Wilbur, understanding what the drug might mean in the wrong hands, held out until he was crying in pain. And then, mentally begging forgiveness, he told the Dolomos about the mind drug that could wipe out memory.

But he warned them how dangerous it was. He begged them not to use it, even as Dr. Dolomo talked of using Level Two people as guinea pigs, of selling small doses of it, or better yet, using it as a teaching booster at the first level. The possibilities were endless: give a group dose to the entire second level and then, as the dose wore off, make the members believe Paweressence had returned their memory. Of course, they would have to give the Toledo franchise its cut. Or better yet, a dose of the drug. They would forget they owned a piece of the potion.

"I was thinking about getting it into the food of the witnesses against us," said Dr. Dolomo. He lit the end of the cigar.

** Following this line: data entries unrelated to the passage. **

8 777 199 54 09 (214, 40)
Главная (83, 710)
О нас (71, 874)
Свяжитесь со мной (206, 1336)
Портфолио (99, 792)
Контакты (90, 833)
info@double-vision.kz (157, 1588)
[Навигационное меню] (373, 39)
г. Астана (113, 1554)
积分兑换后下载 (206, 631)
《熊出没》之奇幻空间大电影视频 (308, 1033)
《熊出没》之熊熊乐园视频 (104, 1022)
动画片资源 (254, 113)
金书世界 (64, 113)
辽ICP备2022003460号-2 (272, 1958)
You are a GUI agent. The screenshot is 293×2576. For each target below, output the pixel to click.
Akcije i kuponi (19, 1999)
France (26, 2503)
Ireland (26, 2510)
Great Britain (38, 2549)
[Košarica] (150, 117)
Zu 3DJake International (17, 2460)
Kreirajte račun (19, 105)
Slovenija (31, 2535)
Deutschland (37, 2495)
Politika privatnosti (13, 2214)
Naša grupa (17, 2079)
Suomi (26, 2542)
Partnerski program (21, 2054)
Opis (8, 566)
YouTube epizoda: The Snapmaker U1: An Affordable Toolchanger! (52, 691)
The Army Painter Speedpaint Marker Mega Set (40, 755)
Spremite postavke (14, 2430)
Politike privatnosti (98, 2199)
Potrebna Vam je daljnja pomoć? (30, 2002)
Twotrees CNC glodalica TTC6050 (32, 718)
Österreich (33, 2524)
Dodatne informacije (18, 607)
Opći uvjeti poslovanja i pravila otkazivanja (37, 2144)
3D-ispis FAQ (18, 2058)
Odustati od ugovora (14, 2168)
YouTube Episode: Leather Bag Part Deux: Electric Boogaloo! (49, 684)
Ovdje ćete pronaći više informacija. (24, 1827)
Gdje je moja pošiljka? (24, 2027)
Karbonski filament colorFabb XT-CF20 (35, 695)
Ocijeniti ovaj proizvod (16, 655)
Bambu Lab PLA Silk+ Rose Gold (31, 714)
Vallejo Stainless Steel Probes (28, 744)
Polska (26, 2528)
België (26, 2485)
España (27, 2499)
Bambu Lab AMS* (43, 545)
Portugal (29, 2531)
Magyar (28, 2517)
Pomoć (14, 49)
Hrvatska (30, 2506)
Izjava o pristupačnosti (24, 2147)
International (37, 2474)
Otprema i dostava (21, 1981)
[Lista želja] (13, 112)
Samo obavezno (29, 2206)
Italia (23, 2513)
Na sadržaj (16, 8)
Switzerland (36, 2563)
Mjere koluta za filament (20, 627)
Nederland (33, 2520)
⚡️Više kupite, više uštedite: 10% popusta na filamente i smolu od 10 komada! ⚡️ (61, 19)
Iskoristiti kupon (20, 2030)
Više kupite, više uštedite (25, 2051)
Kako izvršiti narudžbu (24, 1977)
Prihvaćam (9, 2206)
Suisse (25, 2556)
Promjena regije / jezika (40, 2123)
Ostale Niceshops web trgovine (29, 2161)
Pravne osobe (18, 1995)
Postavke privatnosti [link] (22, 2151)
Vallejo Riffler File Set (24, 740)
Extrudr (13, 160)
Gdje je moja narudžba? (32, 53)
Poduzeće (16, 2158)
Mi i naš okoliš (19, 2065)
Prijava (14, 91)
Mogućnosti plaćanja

"The witnesses against you, Rubin," said Beatrice Dolomo.

"I am your husband."

"Please," cried Wilbur.

"What do we do with him?" asked Dolomo.

"I am not going to have someone with an assault charge in his pocket against me running around the streets," huffed Beatrice.

"I told you, kid," said Dr. Dolomo, shrugging.

"Please," sobbed Wilbur. "Please let me up." The woman nodded for him to be untied.

"We don't have to kill him," said Dolomo. "He already told us everything it did. Give him a good swallow like the Indians used. He'll forget everything."

"No," said Wilbur.

"Young man," said Beatrice Doiomo. "Do you know how alligators eat their dinner? Well, either you take a swig out of that vial you just showed us, or you will become very familiar with the dental pattern of the American alligator. They rip their food rather than chew it, you know. Thrash it about, so to speak. Not much of a choice, is it, dear?"

Wilbur looked at the brown liquid. He wondered what he would feel like not remembering anything, not remembering who he was, who his parents were, or how he lived, and he understood in that last mature moment of his life what the Indians meant by a punishment. When he swallowed the little vial, he said good-bye to himself.

The liquid was surprisingly'sweet and pleasant. Wilbur thought that he would make a mental note of how long it took before the potion took hold and what the last moments of memory would be like.

He did not harbor this thought long. He was standing in a room with people looking at him and had something sweet in his mouth. He did not know whether they were kind people or bad people. He did not know he was in California. He knew the sun was shining and someone, some nice person, was telling him they were going to fix the boo-boo on his backside. He had been burned. But Wilbur Smot did not quite understand those words. He did not know what burn was. He did not know what boo-boo was.

He was on the floor, because he had not yet learned to walk.